O canto do Morais

Carlos Barbosa da Cruz
Carlos Barbosa da Cruz Advogado

Como pacificar?

Existe uma unanimidade de opiniões no sentido de que o ambiente de crispação destrutiva que existe no futebol português, tem de acabar.

Membros do Governo, agentes desportivos, figuras públicas, todos já se pronunciaram, verberando o atual estado de coisas e exigindo medidas que lhe ponham termo.

Só que ninguém parece saber como.

Reconheço que é difícil arrepiar caminho, por uma razão simples: as posições já estão tão extremadas, já foram ditas tantas barbaridades, que colar os cacos releva quase de um abnegado trabalho de filigrana.

Nesta dolorosa via sacra, não há inocentes, nem virgens ofendidas.
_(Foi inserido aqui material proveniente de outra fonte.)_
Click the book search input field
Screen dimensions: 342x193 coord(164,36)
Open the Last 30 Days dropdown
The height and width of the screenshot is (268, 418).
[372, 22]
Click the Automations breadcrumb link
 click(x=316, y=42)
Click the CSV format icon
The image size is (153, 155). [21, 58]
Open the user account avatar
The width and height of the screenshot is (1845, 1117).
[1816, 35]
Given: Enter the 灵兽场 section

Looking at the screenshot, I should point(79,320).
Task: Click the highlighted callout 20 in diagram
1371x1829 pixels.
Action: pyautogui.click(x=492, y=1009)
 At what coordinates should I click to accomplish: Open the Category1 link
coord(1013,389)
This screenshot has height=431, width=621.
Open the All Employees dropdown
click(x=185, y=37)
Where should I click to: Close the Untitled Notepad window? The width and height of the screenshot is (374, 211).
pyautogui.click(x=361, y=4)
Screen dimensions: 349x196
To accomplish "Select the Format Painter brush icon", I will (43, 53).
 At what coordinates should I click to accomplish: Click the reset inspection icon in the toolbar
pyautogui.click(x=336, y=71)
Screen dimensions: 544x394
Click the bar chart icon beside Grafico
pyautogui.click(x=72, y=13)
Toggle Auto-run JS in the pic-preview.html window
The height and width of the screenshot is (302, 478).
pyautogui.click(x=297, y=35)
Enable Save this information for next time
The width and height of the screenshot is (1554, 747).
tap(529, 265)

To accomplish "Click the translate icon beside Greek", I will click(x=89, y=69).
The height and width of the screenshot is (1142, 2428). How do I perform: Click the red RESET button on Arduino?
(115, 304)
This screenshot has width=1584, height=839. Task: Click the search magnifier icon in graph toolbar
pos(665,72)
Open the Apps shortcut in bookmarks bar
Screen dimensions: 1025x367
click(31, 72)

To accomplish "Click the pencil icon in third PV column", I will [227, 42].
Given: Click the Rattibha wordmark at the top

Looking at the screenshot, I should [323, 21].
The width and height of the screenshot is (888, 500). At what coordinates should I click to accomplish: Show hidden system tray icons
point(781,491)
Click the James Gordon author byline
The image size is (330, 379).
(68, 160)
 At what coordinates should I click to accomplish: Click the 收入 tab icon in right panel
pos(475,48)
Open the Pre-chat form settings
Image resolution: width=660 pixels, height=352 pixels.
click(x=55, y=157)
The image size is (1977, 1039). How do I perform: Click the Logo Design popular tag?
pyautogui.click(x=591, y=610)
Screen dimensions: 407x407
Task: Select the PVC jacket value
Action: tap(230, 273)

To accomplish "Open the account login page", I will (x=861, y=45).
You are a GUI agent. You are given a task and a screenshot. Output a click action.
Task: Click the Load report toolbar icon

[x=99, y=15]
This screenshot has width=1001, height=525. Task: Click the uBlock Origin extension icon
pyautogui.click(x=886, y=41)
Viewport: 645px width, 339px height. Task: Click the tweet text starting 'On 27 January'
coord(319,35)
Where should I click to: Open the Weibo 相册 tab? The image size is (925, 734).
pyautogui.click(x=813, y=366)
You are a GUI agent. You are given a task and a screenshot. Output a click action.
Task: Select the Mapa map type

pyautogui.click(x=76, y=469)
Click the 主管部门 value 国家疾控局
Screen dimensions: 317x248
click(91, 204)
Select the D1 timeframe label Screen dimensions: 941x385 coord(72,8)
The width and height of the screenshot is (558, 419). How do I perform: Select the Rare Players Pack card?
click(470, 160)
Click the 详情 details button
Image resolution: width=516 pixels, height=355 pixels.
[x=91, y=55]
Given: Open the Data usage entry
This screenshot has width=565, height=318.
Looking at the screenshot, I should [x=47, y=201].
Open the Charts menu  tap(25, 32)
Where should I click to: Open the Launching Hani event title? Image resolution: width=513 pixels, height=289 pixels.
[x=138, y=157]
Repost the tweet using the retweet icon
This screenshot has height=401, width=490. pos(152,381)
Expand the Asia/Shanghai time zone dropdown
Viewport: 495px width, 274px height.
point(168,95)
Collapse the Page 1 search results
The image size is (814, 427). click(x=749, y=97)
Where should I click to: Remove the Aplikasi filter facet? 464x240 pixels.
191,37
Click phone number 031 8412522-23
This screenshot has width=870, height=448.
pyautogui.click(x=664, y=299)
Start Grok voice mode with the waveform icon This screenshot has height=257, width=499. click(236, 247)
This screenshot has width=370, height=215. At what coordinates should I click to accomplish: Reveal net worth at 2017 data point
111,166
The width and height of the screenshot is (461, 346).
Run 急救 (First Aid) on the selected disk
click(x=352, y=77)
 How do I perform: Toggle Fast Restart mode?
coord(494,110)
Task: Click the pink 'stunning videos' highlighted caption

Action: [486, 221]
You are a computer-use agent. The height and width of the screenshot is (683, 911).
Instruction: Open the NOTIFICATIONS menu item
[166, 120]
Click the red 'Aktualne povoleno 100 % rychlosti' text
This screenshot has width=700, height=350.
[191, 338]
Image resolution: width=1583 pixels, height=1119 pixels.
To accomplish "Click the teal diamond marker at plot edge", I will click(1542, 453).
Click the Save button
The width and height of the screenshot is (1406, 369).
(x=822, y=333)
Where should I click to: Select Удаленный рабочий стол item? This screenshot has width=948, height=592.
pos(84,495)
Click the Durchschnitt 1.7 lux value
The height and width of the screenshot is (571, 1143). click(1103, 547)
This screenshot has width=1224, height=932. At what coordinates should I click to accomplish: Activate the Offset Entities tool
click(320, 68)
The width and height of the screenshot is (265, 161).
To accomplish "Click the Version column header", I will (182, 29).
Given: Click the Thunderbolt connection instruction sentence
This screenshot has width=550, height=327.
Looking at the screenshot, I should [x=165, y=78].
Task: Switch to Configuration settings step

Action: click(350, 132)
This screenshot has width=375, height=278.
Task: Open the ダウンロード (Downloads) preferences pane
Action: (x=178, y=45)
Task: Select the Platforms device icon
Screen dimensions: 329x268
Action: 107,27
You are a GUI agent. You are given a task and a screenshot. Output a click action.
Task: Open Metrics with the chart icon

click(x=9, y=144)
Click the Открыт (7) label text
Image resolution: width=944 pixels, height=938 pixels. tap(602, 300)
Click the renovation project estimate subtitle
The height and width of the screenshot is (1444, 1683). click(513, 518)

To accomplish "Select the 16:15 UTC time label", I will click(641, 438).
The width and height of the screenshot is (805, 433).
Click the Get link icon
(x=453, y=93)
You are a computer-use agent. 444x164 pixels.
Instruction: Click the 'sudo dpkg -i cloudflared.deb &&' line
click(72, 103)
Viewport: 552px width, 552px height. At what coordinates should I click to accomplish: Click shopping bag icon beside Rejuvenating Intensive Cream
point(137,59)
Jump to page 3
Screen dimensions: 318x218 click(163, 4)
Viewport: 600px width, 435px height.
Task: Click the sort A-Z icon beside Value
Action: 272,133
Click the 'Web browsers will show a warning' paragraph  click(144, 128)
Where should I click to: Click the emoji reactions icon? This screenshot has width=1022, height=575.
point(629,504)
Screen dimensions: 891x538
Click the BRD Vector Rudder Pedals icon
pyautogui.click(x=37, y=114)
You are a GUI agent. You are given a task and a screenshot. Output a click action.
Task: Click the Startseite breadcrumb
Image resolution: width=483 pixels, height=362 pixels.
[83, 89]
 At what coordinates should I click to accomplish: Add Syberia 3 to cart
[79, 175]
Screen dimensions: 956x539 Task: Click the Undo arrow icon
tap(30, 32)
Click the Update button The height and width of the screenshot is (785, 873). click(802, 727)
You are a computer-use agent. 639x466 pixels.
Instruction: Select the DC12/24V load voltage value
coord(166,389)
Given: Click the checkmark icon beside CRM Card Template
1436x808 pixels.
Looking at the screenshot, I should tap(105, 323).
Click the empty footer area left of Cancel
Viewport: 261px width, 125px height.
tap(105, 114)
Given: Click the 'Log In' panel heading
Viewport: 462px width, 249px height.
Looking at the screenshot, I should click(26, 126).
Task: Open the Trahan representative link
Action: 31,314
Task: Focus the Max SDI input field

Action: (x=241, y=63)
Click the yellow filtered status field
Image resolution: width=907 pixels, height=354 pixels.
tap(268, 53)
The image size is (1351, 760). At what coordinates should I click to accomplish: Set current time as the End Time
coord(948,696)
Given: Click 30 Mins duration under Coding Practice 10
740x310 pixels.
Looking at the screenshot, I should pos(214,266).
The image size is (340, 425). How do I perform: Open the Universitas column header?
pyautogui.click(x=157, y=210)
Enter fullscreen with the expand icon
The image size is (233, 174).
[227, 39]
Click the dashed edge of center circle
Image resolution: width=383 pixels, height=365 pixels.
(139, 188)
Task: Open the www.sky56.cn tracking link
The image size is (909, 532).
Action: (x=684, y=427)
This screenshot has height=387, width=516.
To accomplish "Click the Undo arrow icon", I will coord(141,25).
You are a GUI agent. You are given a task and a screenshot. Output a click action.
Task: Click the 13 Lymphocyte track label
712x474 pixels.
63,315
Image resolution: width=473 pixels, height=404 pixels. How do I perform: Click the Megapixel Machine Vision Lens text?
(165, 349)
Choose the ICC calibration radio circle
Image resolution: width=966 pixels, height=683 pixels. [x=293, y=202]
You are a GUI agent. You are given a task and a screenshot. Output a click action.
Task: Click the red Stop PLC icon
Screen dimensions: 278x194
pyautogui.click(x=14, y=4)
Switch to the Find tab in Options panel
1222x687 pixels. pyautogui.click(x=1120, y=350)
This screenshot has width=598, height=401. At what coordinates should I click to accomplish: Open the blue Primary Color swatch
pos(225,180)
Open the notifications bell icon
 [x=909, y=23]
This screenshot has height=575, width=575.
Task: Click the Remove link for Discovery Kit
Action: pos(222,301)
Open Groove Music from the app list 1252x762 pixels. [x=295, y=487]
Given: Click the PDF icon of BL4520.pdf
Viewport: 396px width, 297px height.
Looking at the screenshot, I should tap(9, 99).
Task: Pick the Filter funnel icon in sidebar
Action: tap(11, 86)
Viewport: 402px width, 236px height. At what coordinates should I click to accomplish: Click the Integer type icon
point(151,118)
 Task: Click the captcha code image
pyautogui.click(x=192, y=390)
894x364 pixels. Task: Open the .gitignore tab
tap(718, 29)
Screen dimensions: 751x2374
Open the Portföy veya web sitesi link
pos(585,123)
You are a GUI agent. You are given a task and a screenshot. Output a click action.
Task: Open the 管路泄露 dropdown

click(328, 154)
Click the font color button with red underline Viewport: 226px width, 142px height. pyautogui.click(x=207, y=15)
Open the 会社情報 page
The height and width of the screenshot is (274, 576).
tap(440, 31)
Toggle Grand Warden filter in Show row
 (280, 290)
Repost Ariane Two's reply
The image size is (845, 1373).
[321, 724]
Os clubes, porque escolheram a pior maneira de comunicar, seja a nível de dirigentes, seja a nível desta nova fórmula de agitadores, que dá pelo nome de porta-voz; as instituições, porque até agora primaram pela omissão, sendo surpreendente a inércia da Liga, de quem seria suposto esperar especial proatividade; os árbitros, porque convivem mal com a liberdade de expressão e a humildade de reconhecer os erros, e por aqui me fico, porque a ideia deste artigo é não melindrar ninguém.

Não nos iludamos, nesta matéria não há fórmulas mágicas e muito do que pode e deve ser feito, resultará de auto-regulação, ou seja de um esforço coletivo de contenção e elevação, provindo dos próprios agentes.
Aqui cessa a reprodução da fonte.